Sonnet 4.6 scored 91.7% (retail) and 97.9% (telecom) on t²-bench agentic tool use, which is a clear improvement over Sonnet 4.5’s 86.2 % retail and essentially on par with Opus 4.6’s 91.9 % retail and 99.3 % telecom results.

Benchmarks around tool use (like t²-bench) suggest strong reliability when interacting with structured tools and APIs.

If you’re building workflows that involve repeated tool calls and feedback loops, cost-to-performance matters. And this is where Sonnet 4.6 seems carefully positioned.

5. Safety and prompt injection resistance

When models start browsing or using tools, prompt injection becomes a serious concern.

Sonnet 4.6 significantly improves resistance to malicious or hidden instructions compared to 4.5, performing similarly to Opus 4.6 in safety evaluations.
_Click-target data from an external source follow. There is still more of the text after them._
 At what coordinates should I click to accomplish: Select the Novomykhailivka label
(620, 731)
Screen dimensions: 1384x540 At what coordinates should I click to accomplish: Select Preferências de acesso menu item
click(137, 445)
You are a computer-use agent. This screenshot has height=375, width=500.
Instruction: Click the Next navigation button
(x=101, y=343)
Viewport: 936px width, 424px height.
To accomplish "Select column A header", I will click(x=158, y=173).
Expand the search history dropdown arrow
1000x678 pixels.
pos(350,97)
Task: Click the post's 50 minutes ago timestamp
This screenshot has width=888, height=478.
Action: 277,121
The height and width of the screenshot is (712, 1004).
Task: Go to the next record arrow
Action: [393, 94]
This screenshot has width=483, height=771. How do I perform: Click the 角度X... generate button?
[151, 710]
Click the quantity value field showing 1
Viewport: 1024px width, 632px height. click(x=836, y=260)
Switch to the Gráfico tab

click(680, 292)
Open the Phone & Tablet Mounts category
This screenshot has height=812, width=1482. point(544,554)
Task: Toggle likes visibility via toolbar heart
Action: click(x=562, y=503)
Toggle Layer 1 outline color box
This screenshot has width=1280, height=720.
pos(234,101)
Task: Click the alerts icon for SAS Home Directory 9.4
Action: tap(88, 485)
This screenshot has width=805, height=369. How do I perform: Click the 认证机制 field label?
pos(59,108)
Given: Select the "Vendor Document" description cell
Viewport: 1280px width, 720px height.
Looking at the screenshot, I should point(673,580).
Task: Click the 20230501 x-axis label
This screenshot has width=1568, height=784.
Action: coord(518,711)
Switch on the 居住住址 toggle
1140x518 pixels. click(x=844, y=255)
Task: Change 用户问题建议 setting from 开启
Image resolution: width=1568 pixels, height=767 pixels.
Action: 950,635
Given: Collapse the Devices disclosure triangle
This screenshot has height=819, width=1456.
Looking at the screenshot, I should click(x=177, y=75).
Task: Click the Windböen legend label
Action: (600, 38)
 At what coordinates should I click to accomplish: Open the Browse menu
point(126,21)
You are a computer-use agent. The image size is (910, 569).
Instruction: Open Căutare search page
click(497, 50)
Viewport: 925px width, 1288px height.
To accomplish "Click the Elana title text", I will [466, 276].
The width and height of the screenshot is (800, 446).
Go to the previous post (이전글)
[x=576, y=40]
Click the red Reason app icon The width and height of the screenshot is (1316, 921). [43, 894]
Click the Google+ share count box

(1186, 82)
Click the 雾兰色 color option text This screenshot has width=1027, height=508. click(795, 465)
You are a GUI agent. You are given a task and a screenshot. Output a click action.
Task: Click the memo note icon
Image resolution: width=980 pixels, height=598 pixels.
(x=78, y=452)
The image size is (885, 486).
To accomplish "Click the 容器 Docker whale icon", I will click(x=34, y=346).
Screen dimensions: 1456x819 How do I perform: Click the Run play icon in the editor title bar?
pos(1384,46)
In other words: it’s better at ignoring sketchy instructions embedded in web pages or documents.

That matters a lot for autonomous or semi-autonomous systems.

6. Pricing stays the same

This is one the biggest deals in this release.

Sonnet 4.6 is far far better than both Sonnet 4.5, yet the pricing remains the same.

$3 per million input tokens
$15 per million output tokens

Sending the clear message:

Opus-level reliability in many workflows — without Opus-level cost.

When should you use it?

Choose Sonnet 4.6 if you want:

A daily-driver model for coding
A strong agent backbone
Large context handling
Reliable tool usage
Production deployment without premium-tier costs

Choose Opus 4.6 if:

The reasoning task is extremely complex
Precision is mission-critical
You’re doing heavy multi-agent orchestration

For most teams, Sonnet 4.6 is likely to become the default.

Anthropic seems to be collapsing the gap between “mid-tier” and “frontier.”

Instead of forcing users to upgrade to Opus for serious work, they’re making Sonnet strong enough to handle most of it.

If 4.5 felt like a capable assistant, then 4.6 feels more like a dependable coworker — especially for developers.

And that might be the real story here.